Italy felt like my adopted home after seven years of leading trips there. In early 2020, I finally decided to make it my full-time year-round home. Suddenly, however, with the onset of the pandemic, the life I had built was quickly unraveling. Work in the travel industry dried up around the world and the return to la bella vita that I had known seemed uncertain.

From Backroads to Garden Rows 

Rather than despair at the state of the world, I enrolled in a one-year graduate program in Agroecology & Food Sovereignty at the University of Gastronomic Sciences in Pollenzo, Italy. 

The first farm I worked for is owned by an American couple – Francesca being the descendant of an Italian novelist who, in 1925, bought the farm as a writing retreat. At this farm, called Spannocchia, I worked in the organic garden harvesting spring crops like fava beans, peas and artichokes and planting summer crops like eggplants, zucchini and tomatoes.
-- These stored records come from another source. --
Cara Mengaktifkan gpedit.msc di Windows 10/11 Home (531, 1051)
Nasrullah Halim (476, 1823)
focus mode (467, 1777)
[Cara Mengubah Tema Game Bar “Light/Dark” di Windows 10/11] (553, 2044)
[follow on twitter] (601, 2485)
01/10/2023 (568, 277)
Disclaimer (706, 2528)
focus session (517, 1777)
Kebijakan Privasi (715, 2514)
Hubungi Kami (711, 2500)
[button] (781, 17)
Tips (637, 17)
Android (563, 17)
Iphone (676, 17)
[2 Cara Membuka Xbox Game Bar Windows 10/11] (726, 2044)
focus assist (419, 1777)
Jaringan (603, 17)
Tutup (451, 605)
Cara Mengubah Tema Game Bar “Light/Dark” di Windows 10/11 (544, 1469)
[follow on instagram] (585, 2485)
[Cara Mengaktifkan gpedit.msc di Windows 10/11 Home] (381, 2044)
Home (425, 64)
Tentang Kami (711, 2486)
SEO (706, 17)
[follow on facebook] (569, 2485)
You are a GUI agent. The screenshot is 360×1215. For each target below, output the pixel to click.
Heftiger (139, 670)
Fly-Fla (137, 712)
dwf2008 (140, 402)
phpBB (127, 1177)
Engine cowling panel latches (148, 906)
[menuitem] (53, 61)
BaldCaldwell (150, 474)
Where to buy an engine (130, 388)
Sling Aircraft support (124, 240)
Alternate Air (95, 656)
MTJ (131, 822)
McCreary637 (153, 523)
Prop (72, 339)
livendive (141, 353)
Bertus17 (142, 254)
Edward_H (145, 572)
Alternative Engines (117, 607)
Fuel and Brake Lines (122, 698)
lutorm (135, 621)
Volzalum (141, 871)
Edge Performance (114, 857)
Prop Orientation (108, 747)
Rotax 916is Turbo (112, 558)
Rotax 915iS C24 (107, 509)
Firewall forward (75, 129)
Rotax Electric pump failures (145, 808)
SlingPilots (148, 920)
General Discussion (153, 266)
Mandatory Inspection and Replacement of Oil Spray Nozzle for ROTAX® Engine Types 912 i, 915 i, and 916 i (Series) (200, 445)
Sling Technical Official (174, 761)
The property encompasses a huge forest which helps sustain the heritage pig breed they raise, the cinta senese, with acorns and wild mushrooms. The cinta senese pig was a crucial part of the economy of the medieval city of Siena and its territories, but today it’s best known for the wonderful salumi products it makes, like prosciutto. At Spannochia they make the salumi right on the farm!